Whatever Happened to the United States Adoption of the Metric System?
Wednesday, January 16th 2013
Metric is inevitable for the United States! History tells us that countries have only switched to metric, none the other way (except for temporary reversions). The U.S. remains in the midst of its metric transition as measurement changes are made in various sectors of the economy. Therefore, this information is especially important for teachers/instructors, who should also know our metric history and its current status.
The U.S. “missed the boat” in the 1970s when the rest of the English-speaking world converted to metric. That was a time when the metric system was being taught in schools, and metric was intended to replace our former units in most aspects of daily life. However, the lack of firm deadlines for conversion has hindered progress towards metric. Therefore, the U.S. remains the only major industrial nation not using the metric system.
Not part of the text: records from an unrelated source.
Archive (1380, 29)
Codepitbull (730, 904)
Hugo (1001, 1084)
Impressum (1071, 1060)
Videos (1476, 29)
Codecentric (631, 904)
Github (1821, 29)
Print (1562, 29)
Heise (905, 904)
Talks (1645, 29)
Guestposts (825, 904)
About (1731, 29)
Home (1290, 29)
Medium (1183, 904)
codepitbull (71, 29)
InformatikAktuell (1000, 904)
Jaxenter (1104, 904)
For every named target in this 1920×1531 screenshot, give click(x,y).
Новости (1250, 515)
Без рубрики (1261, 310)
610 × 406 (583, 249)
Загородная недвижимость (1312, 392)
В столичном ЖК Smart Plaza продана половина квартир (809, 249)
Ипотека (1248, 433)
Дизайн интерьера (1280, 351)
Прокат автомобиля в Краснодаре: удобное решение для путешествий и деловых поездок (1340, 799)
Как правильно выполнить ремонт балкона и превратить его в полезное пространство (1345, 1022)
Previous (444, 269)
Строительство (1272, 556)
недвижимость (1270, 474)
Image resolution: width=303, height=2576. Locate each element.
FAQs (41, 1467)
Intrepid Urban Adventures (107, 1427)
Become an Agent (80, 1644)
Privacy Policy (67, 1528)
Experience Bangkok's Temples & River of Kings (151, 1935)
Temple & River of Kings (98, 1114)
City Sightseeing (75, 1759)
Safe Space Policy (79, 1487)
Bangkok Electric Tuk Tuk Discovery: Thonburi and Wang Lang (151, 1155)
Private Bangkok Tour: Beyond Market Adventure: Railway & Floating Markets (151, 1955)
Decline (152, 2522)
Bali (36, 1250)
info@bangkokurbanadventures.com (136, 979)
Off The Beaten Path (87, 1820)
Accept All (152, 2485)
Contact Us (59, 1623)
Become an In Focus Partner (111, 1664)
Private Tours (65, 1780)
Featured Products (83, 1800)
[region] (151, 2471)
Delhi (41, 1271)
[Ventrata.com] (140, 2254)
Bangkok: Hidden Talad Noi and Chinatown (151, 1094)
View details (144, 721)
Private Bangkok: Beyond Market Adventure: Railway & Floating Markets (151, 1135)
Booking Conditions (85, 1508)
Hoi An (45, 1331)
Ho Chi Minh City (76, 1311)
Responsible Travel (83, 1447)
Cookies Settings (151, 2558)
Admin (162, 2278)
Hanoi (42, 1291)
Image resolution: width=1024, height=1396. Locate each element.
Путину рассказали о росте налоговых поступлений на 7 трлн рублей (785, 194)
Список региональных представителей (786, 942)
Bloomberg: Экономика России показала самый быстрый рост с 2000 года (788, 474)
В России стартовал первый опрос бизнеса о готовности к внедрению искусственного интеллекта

The voluntary (slow) path that the U.S. chose to follow is why we are still struggling with metric transition. Most people are surprised when they learn of the large number of consumer products, services, and standards that already use metric units, but that are mostly hidden to the average/casual observer.
Goals and Target Audience:
This lecture presents the current status of the metric system adoption by the U.S., where the change is currently taking place, and where it will likely take place in the future. Most Americans do not realize the extent of metric usage in the world, how widely metric is already used in the U.S., and that metric is inevitable for the U.S.
Faculty and staff - as teachers, instructors, and leaders - should be knowledgeable of the history and status of the U.S. transition to metric. This PowerPoint lecture, with imbedded humor, explains what resources are available to help them, and it encourages participants to support the metric transition of the U.S.